Evan Katz: Time will move forward from episode 2 on. It will be a more linear approach, and there will be flashbacks, but the story will continue to thrust forward.
Mr Katz, Jack Bauer’s not really dead but the corpse of the show is not even cold and you’ve moved on to another conspiracy thriller. Do you feel at all like you’re cheating on Jack, and do you feel The Event is the next 24?
Evan Katz: Well, I don’t feel we’re cheating on Jack, because if we did one more terrible thing to him, I think he would have just exploded.
I think there is definitely a style and pace of storytelling, surprises, twists, and intensity that is going to be present in the show. I think that’s largely why I wanted to do the show. This show will not be as dark. One of the things that I read about 24 is in the long run it got too forbidding, but yet faithful to Jack’s character.
I like starting with Jason’s character, who is really an ordinary man, an innocent, and it will give us a much longer, hopefully many-season arc for him. But, yes, there will be that intensity. I think most importantly there’ll be that roller coaster (ride), and a visceral response to what you’re watching.

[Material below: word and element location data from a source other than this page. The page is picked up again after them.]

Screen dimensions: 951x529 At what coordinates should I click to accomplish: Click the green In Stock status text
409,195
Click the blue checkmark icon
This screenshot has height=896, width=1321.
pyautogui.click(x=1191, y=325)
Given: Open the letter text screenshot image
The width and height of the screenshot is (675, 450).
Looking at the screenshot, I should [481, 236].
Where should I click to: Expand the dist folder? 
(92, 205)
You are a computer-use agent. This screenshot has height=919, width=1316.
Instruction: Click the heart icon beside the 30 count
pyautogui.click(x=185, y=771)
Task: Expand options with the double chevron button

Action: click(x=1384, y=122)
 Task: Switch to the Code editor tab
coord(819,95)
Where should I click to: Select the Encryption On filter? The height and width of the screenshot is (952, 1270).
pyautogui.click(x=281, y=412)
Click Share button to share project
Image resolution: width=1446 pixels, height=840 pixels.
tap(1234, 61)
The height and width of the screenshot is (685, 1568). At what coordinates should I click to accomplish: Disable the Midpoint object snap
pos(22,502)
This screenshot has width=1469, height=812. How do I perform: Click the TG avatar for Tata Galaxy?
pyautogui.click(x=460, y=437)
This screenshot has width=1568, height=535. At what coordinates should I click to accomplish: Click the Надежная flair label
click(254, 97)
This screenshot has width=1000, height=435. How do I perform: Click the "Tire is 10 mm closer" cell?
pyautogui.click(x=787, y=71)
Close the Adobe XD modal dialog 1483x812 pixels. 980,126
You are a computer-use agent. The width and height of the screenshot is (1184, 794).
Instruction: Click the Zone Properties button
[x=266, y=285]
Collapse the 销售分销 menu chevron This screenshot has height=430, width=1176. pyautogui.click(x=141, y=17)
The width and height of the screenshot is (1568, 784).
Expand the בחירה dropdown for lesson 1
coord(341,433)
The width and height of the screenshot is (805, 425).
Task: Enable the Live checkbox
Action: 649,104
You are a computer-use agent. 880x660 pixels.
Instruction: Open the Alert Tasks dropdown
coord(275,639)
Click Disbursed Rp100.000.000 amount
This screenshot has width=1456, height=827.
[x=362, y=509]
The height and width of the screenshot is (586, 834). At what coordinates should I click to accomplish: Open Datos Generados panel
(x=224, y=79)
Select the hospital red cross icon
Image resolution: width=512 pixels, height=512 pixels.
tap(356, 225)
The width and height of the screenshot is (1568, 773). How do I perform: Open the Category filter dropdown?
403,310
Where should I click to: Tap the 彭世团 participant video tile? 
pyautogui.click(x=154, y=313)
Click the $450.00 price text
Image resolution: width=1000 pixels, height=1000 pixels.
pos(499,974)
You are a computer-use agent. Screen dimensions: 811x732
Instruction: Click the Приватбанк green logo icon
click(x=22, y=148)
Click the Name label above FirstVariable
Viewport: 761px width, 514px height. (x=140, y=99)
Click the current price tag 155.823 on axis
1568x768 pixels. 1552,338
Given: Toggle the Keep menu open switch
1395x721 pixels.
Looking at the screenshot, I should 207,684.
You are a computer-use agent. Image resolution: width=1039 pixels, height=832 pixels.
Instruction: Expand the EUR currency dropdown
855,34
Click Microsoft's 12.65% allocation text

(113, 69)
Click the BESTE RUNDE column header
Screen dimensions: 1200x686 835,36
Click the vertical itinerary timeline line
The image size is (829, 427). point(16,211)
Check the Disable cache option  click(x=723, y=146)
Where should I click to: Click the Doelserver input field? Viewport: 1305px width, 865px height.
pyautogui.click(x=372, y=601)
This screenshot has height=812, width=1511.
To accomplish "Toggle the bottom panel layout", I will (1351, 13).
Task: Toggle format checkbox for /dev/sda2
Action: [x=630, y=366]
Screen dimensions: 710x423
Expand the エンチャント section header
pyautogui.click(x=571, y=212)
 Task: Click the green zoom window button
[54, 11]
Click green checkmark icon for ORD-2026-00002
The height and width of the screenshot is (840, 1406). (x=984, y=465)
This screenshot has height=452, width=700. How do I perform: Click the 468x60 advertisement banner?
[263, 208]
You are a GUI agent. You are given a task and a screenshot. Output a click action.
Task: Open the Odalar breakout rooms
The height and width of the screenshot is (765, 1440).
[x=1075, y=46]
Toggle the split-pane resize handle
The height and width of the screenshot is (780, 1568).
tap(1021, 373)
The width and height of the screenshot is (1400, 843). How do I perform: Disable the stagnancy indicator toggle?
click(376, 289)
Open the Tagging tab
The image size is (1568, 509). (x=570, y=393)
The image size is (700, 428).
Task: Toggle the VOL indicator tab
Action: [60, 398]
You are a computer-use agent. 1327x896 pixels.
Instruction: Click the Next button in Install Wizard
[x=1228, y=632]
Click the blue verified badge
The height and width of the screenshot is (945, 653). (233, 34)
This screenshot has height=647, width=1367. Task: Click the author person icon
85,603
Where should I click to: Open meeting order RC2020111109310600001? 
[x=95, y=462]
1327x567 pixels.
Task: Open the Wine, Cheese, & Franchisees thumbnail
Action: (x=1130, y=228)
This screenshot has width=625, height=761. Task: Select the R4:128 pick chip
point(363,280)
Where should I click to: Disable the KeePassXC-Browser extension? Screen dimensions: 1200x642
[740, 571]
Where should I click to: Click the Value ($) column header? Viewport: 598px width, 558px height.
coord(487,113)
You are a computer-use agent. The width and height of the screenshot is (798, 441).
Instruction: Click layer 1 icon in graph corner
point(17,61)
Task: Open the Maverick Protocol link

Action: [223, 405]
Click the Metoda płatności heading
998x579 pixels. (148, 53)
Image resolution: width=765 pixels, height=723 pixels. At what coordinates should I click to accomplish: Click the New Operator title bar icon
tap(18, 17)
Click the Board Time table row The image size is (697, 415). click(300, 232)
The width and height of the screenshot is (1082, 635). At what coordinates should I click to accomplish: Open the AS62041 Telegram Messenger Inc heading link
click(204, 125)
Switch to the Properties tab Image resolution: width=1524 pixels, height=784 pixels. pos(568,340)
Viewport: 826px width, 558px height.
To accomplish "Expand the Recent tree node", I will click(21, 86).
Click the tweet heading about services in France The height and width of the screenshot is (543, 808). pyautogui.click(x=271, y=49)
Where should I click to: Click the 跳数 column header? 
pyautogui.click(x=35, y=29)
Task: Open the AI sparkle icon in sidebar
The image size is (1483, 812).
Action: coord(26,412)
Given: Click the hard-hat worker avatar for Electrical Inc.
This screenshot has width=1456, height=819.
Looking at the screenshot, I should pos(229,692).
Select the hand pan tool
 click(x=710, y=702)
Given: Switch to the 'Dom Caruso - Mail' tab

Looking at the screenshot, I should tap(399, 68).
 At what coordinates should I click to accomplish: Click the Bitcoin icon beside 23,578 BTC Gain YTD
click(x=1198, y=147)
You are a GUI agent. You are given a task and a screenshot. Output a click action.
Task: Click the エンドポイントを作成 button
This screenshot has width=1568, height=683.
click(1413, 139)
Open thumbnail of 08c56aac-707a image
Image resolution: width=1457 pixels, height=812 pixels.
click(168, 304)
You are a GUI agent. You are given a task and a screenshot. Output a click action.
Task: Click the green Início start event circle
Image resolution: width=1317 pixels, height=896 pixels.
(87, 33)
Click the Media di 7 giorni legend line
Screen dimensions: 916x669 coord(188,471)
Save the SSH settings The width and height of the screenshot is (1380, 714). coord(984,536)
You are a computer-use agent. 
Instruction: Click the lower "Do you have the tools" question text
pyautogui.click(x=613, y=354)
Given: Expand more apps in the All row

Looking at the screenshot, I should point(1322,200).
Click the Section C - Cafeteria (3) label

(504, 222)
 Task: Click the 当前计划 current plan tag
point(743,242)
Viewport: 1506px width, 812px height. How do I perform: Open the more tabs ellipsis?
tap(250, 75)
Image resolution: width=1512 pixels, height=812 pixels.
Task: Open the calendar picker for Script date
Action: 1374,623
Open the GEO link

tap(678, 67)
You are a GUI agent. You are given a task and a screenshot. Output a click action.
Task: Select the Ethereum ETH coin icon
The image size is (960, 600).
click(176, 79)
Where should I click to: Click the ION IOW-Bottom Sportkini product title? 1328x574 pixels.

Jeffrey Reiner: But we’re also servicing a lot more characters. Our story is many different points-of-view, so where Jack Bauer is really the main thrust on 24, we’re telling the story through all these great characters.
How much information was given to the actors on this before they started?
Jeffrey Reiner: A lot of the show is what is waiting behind closed doors with these characters, so we try to keep them somewhat unaware of what’s gong to happen to them.
This is obviously coming right on the heels of Lost ending. A lot of people loved Lost, but they also felt fatigues by the end of the show. How do you convince those people to get sucked back into another very complicated, serialized story?
Nick Wauters: I’ve been a big fan of 24 and Lost, and so that definitely influenced my writing. I’m very conscious of that, which is why we’re going to try and reveal as many answers as we can as we go, and then set up new mysteries. But you still have to go on faith that we know what we’re doing.
I came in with this bible. All the characters were really developed from the beginning, even though that’s not really shown in the pilot, because the pilot had so many things going on. The pilot is an invitation to the series. It’s an appetizer.
Going back to the Lost template, one of the reasons for that particular show’s success was the interactive development, the Web pages, getting fans involved in various ways that had nothing to do with the small screen. How important is that going to be for you?
Nick Wauters: I’m a major geek. So going into the show that was something that was very important to me, and I see it as an extension of the show in a way. I’ve been working very closely with NBC Digital to create and expand the world of the series. So people can watch the show without having to go online, but if you go online, you will get a lot more out of the experience.
Given that this is coming in the wake of V and The 4400, how quickly will we resolve whether Laura Innes’ character is from outer space or not?
Nick Wauters: When I sat down to write the show, one of my main goals was to write a show that could keep the audience hungry but not frustrated. That’s one of the answers you’ll get in the second episode.
Evan Katz: All of these characters have secrets, and in large part, this show will be about peeling away those layers.
Heroes made a big deal out of the fact that they were going to reveal a lot, and they burned through a lot of plot very quickly. After season one, there was no more plot left to burn through. So how do you balance that?
Steve Stark: Before NBC bought the pilot, I think the bible that we developed was longer than the script. We were very clear where we were going. So we have tent-pole benchmarks that we’re going to hit as the series progresses into even season 3.